What is expected
Display every line of the records below that contains the word "image", reproducing each such line in full.

#####

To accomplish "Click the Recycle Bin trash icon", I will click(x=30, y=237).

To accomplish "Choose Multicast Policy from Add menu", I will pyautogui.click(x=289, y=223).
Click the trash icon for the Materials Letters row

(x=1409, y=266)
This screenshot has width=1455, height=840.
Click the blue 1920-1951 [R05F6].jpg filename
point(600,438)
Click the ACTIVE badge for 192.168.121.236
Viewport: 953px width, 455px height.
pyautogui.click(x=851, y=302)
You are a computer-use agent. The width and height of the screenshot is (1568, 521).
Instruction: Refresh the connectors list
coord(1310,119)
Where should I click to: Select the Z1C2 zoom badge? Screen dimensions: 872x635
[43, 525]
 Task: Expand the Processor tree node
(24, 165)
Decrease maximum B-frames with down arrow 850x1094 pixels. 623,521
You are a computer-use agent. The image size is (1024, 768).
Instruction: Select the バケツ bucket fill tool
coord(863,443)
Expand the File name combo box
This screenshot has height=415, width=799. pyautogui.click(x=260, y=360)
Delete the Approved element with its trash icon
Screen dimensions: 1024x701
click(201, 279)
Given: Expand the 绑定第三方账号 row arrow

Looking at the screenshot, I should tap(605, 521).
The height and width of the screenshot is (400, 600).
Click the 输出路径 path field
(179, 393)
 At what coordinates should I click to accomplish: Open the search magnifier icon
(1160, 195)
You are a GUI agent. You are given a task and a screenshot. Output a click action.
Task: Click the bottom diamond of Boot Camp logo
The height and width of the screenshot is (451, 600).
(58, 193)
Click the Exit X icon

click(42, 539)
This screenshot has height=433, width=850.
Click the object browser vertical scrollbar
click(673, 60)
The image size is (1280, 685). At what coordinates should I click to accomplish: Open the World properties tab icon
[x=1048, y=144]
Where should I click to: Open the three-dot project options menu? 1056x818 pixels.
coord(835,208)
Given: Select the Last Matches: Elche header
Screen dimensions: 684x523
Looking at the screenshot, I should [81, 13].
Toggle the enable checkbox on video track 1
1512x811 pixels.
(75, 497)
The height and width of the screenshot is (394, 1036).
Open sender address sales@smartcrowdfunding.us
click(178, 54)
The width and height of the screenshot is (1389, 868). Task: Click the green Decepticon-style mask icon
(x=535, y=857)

#####

Answer to this problem
You are a computer-use agent. The image size is (1024, 768).
The image size is (1280, 685). At what coordinates should I click to accomplish: Open the World properties tab icon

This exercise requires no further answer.